Austerity Measurement: New York Tobacconistas And Simulated Sovereignty

To the addicted, a deal on their drug of choice is attractive in almost any circumstance. A dedicated drinker will go out of their way to buy cases of their preferred brand at a larger outlet for a third less than it might cost to buy the six-pack down the street. Or a fifth of what he’ll pay per beer at the bar. And few moral hazards are as easy to ignore as getting an illegal deal on cigarettes. If you smoke.

Price-shopping is seen as an inherent value within capitalism, and in down times, its effect is magnified. For two-pack-a-day smokers in heavily-taxed states, tax avoidance can save over $3,500 throughout the course of a year.

And, as someone who’s done it, smoking two packs a day isn’t a badge of honor. It’s a financial obligation. Like rent.

There are no Labor Day, Memorial Day, or Christmas season sales on cigarettes. Ever. Unlike alcohol sales, the only way to get a cheaper fix on the brand of cigarettes you smoke in your home state is to break the law. Period. There will always be some variance among convenience store prices, but it’s a small range, because the margins are all tax. Beyond that, individuals looking to get cheaper cigarettes have to switch to off brands (for small and unsatisfying savings) or circumvent the tax laws by going elsewhere to purchase cigarettes.

If a cigarette is smoked in a state other than the one it was bought in, it’s illegal, unless the state excise tax is paid. The law is simple. The enforcement, however, is difficult. If you go to Pennsylvania and buy a carton of cigarettes to smoke in New Jersey, you are legally obligated to pay the New Jersey state excise tax for that carton. Similarly, if you buy that carton and drive across three to four states, smoking cigarettes along the way, you’re obligated to pay excise tax on the cigarettes you smoked in each state.

You don’t even get a discount for the Pennsylvania state tax you paid.

Prior to very recent times, this wasn’t much of a problem. It wasn’t worth it to enforce the law. Is the state excise stamp on the bottom of your cigarettes during a routine traffic stop fair game, like your immigration status in Arizona? Relatively stable tax rates for cigarettes up until the late ‘90s and the inconvenience of driving to a relative tax haven to buy smokes made this an easily ignored problem. Now that taxes on cigarettes are raised on an almost yearly basis in many states and chasing for pennies is the doctrine of state budgets, attention is being paid to lost tax revenue over cigarette sales.

And the battleground is New York State, home of the highest cigarette taxes in the nation, where it’s estimated that about $200 million a year in tax revenue is lost via cigarette sales tax evasion.

The politically crippled New York state governor (and admitted drug user), David Patterson, has taken an unusual approach to ensuring taxes on state cigarette sales are excised when sold by sovereign Indian nations to ordinary NY residents. He’s proposed the excise tax on cigarettes applied before the tribes purchase them, rather than applied at the point of sale.

The tribes say this is an unheard of example of one government taxing another, but it’s actually rather normal among sovereign nations. It’s called a tariff. The main question, however, is if New York is a sovereign nation and has the right to apply tariffs to another quasi-sovereign state. But Indian reservations are considered de facto economically disadvantaged based on a number of legal precedents, and so applying a tariff to an economically disadvantaged sovereign country that lies within your own border is, well, rather extreme.
==*==
■ **Actions to take**:
1 – Recast the paragraph of the cigarette tax article that begins "If a cigarette is smoked in a state other than" as a short bulleted list that keeps its main facts.
2 – According to the cigarette tax article, how much tax revenue is estimated to be lost each year in New York State through cigarette sales tax evasion?
The lines after the cigarette tax article play no part in this work.

■ **Data block**:
==*==
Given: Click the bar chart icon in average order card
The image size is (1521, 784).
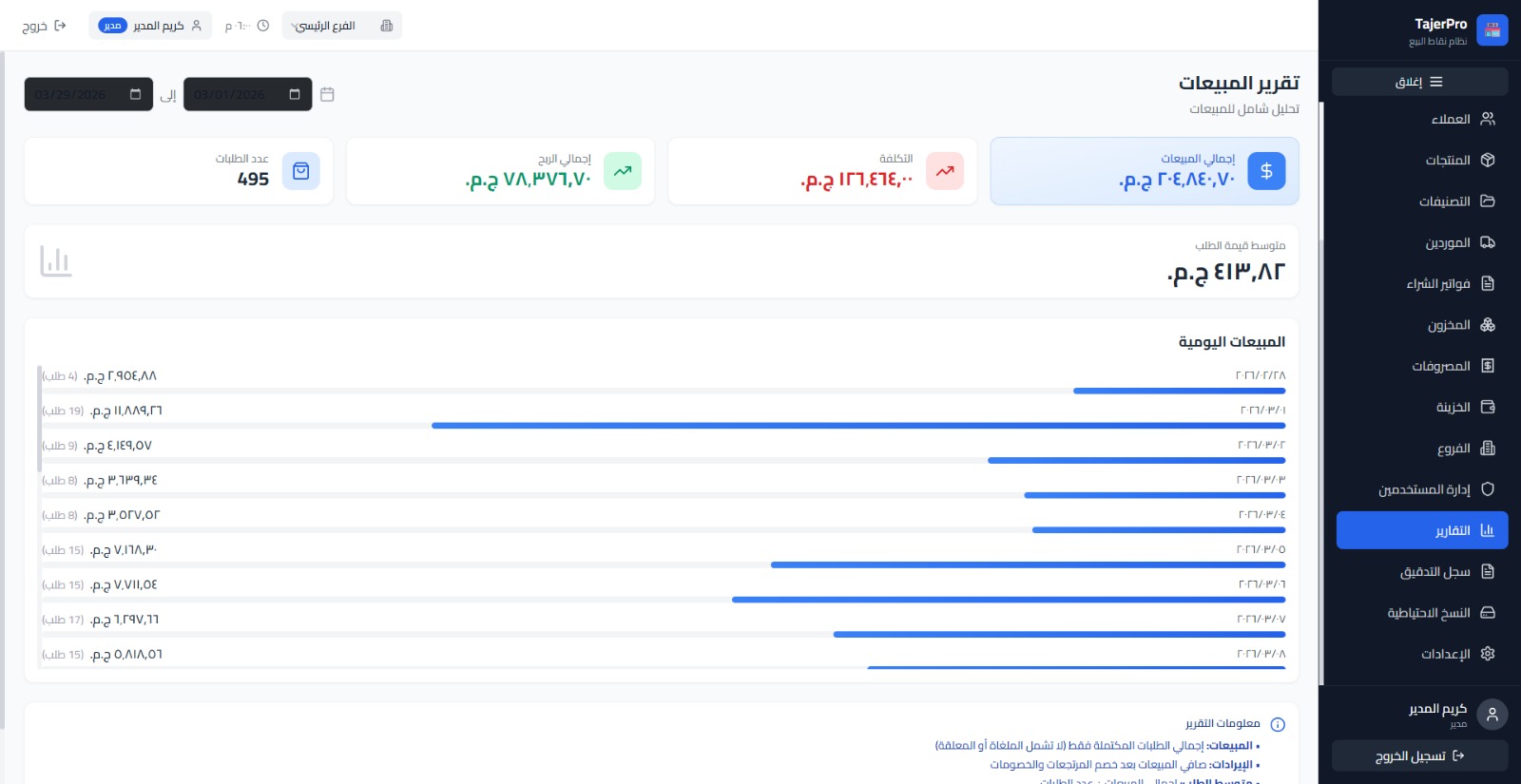Looking at the screenshot, I should pos(56,261).
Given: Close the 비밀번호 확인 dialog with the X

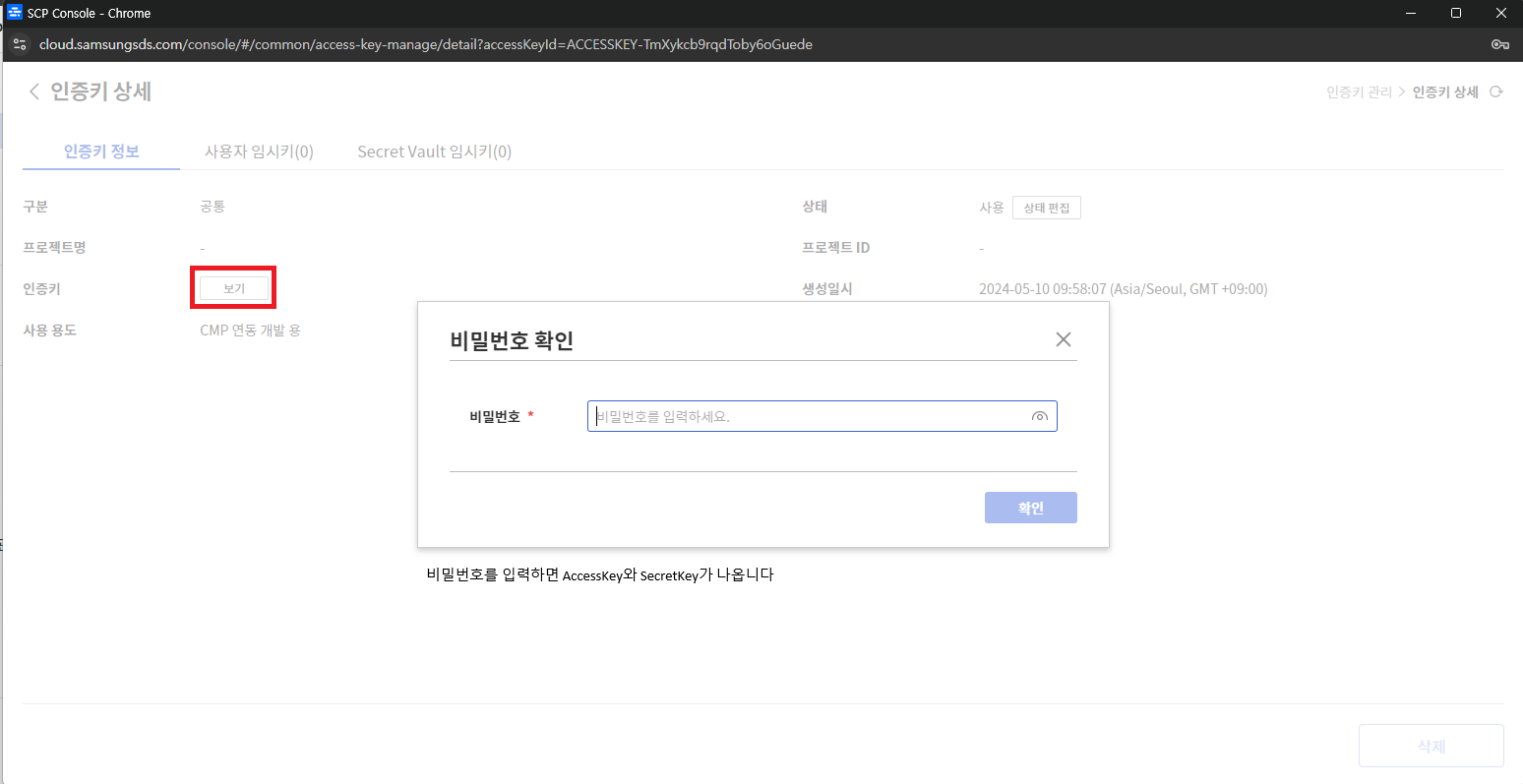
==*==
■ **Solved tasks**:
1 –
- Smoking a cigarette in a state other than the one where it was bought is illegal unless that state's excise tax is paid.
- The law is simple, but enforcing it is difficult.
- A carton bought in Pennsylvania to smoke in New Jersey legally requires paying New Jersey's state excise tax on it.
- Someone who drives across three or four states while smoking owes excise tax on the cigarettes smoked in each state.

2 – About $200 million a year.